Vor allem die USA und Europa werfen China vor, den Yuan-Kurs
niedrig zu halten und damit chinesische Waren im internationalen
Handel künstlich zu verbilligen. Trichet stellte am Donnerstag klar,
dass er weiter Vertrauen habe in das Versprechen der chinesischen
Notenbank, die seit zwei Jahren geltende feste Bindung des Yuan an
den US-Dollar wieder aufzuheben und den Wechselkurs langsam zu
flexibilisieren. «Mehr als je zuvor bin ich der Meinung, dass
Wechselkurse wirtschaftliche Wahrheiten widerspiegeln sollten.»

Notenbanken etwa in Japan, USA oder Brasilien halten die
Geldschleusen weiterhin weit geöffnet, um die Wirtschaft ihrer Länder
zu unterstützen. Mit dieser Politik bleiben ihre Währungen günstig -

auf Kosten anderer Volkswirtschaften. Das nahmen der Internationale
Währungsfonds IWF und die Weltbank zum Anlass, vor den Folgen eines
Abwertungswettlaufs von Währungen zu warnen. Es sei wohl so, dass
mehrere Länder ihre Währung als Waffe einsetzten, sagte IWF-Direktor
Dominique Strauss-Kahn am Donnerstag einen Tag vor dem Beginn der
Jahrestagung von Fonds und Weltbank in Washington: «Und das
geschieht bestimmt nicht zum Besten der Weltwirtschaft.»

Die USA erklären einen möglichen Anleihenkauf mit ihrem Kampf
gegen eine drohende Deflation. Kritiker sehen jedoch ein Bemühen, den
Dollar-Kurs zu schwächen, um die Exportwirtschaft anzukurbeln.

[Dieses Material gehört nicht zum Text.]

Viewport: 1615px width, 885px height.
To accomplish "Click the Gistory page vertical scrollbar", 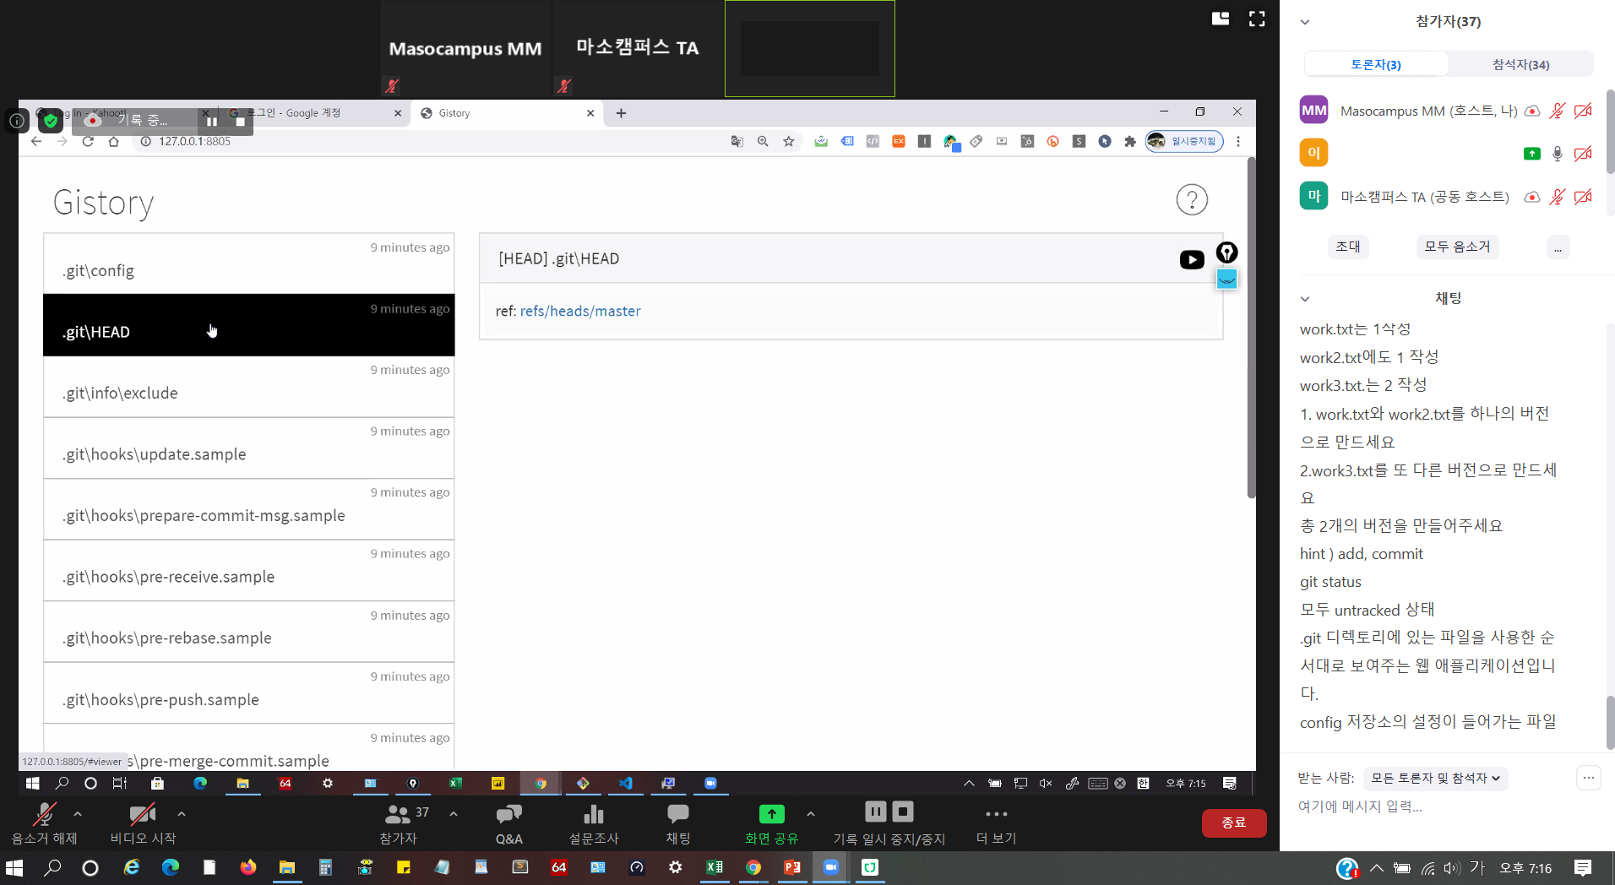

Dieser
Einschätzung widerspricht Trichet: «Ich teile die Auffassung der US-
Behörden, dass ein starker Dollar im Interesse der USA ist.»

Dennoch dürfte die Politik der amerikanischen Notenbank Fed
Auswirkungen auf Europa haben, in dem sie den Rückkehr zur Normalität
erschwere, wie die Bank Unicredit betont: «Jede Rücknahme
unkonventioneller Maßnahmen seitens der Europäischen Zentralbank
könnte zu einer unerwünschten Aufwertung der Gemeinschaftswährung
führen, was wiederum die Abwärtsrisiken für die Wachstums- und
Inflationsprognosen der EZB für 2011 erhöhen würde.»

Die EZB sieht ihre Erwartungen bestätigt, dass die Wirtschaft im
zweiten Halbjahr dieses Jahres auf der ganzen Welt moderat weiter
wachse. EZB-Chef Jean-Claude Trichet sagte, dass die globale Erholung
fortschreiten werde, was positive Auswirkungen auf die Exporte der
Euro-Länder haben werden. Zugleich betonte er: «Wir sind auf einem
bescheidenen Wachstumspfad. Wir erklären nicht den Sieg.» Die
Inflationsrate für den Euroraum lag im September mit 1,8 Prozent
weiterhin unter der EZB-Warnschwelle.